- Born: 1981 (age 44–45) West Virginia
- Education: B.A., Middle Eastern studies, MFA, creative nonfiction writing, 2009, Columbia University PhD, English, 2013, University of North Texas
- Occupation: Author
- Notable work: Sounds Like Titanic: A Memoir
- Spouse: Nathan De Lee
- Website: jessicahindman.com

= Jessica Chiccehitto Hindman =

American author and violinist

Jessica Chiccehitto Hindman (born 1981) is an American author. Her novel Sounds Like Titanic: A Memoir was a finalist for the National Book Critics Circle Award in Autobiography in 2019. She is also an associate professor of English at Northern Kentucky University.

Growing up in West Virginia, Hindman played the violin throughout elementary, middle, and high school. She was encouraged to apply to Columbia University for Middle Eastern studies although her parents were unable to afford full tuition. By her senior year, she was in desperate need of money to pay her tuition and applied as a professional violinist in The Composer’s Ensemble. She spent four years pretending to play the violin while a soundtrack drowned out her music until she became addicted to cocaine and was diagnosed with an anxiety disorder. After getting psychological help, she was hired as an admissions secretary at Columbia and earned her MFA in creative nonfiction writing.

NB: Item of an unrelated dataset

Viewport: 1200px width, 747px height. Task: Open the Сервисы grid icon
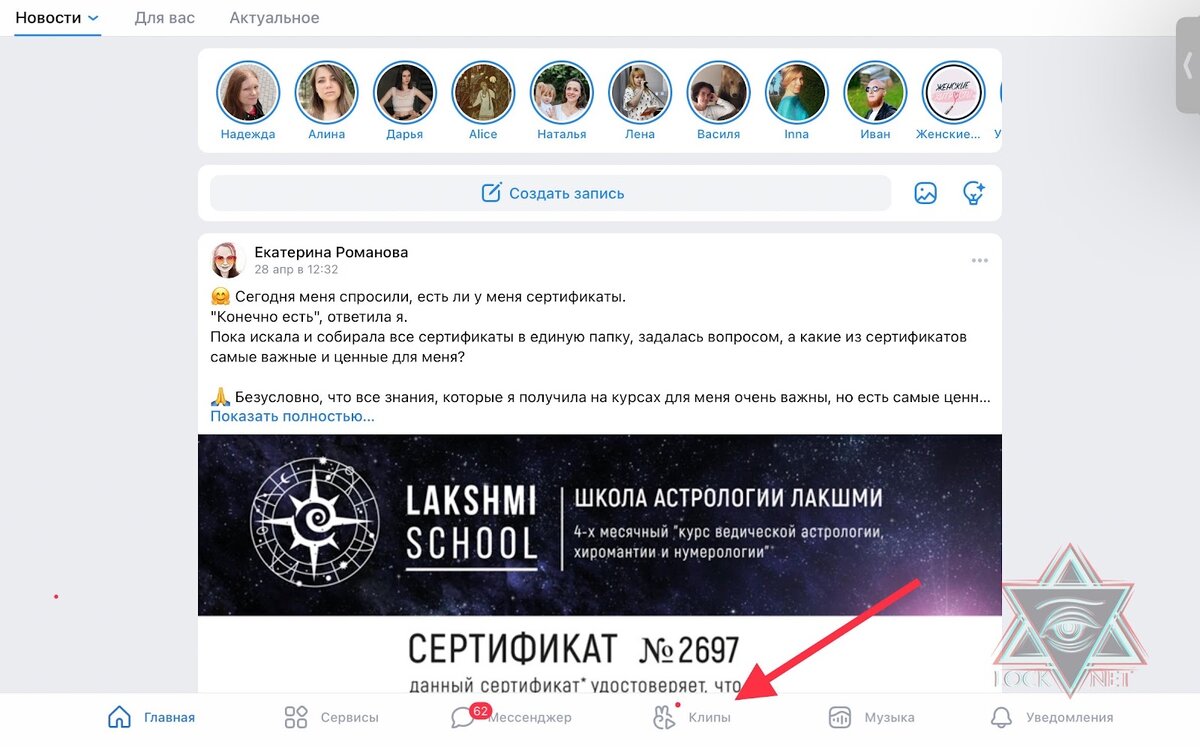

Hindman accepted a position as an associate professor of English at Northern Kentucky University where she then published her novel Sounds Like Titanic: A Memoir. Her memoir was a finalist for the National Book Critics Circle Award in Autobiography in 2019.

==Early life==
Hindman was born and raised in West Virginia to a doctor and social worker. Although she aspired to play the violin at the age of five, her parents were unable to provide her with one due to the lack of teachers available. Her parents eventually bought her one for her eighth birthday and drove several hours across Virginia for her lessons. She continued to play the violin throughout her school years and performed at school assemblies.

==Education==
During her high school years, her boyfriend at the time convinced her to study at a college in the Northeast. Although her parents were unable to afford full tuition, she moved to New York and attended Columbia University. Hindman later revealed that her boyfriend was abusive in an essay titled Advanced Placement, which received a Reader’s Choice Award. Originally enrolled in their music program, she switched to Middle Eastern studies which landed her on a study-abroad program in Egypt during 9/11. By her senior year, she needed money to pay her tuition after already donated her eggs and trying “all sorts of terrible jobs." She applied for a job as a professional violinist at The Composer’s Ensemble and was surprised when they hired her. Unknowingly to her at the time, her job required her to perform at shopping malls, craft fairs, and local PBS stations across the country for eight hours. However, instead of playing in front of a live microphone, her boss played the soundtrack of a different violinist. Although she said it felt degrading, the job paid well and she needed the money. She was also forced to sell CDs to earn bonuses and slowly became addicted to amphetamines and cocaine in order to stay awake and work more hours. During this time, Hindman was also diagnosed with an anxiety disorder based in an existential terror.

After touring with The Composer’s Ensemble across America for their God Bless America tour, Hindman moved back home and lived in her parents' basement. She described feeling physically intact but losing her grip on reality. Due to her anxiety disorder, she was too afraid to go outside and began seeing a psychiatrist. Following six months of treatment, she was hired at Columbia as an admissions secretary, which allowed her to enroll in its writing course for free. As the job also secured her with free health care, she began to recover from her anxiety disorder and began drafting her memoir Sounds Like Titanic in 2005. During her second year in the writing program, she applied for teaching fellowships and began to work towards becoming a professor.

==Career==
Hindman earned her PhD in English from the University of North Texas in 2013 and based her dissertation on her experiences in The Composer’s Ensemble. Her dissertation earned her the Toulouse Dissertation Fellowship and a position as an assistant professor of English at New Mexico Highlands University. She eventually joined the faculty in the Department of English at Northern Kentucky University in 2014 as an assistant professor. She was eventually promoted to associate professor of English in 2019 and received the Northern Kentucky University's Excellence in Research Award. That same year, she published her debut novel Sounds Like Titanic: A Memoir which focused on her experience in The Composer’s Ensemble. It was named a finalist for the 2019 National Book Critics Circle Award in Autobiography and named a one of Amazon's Best Books of 2019.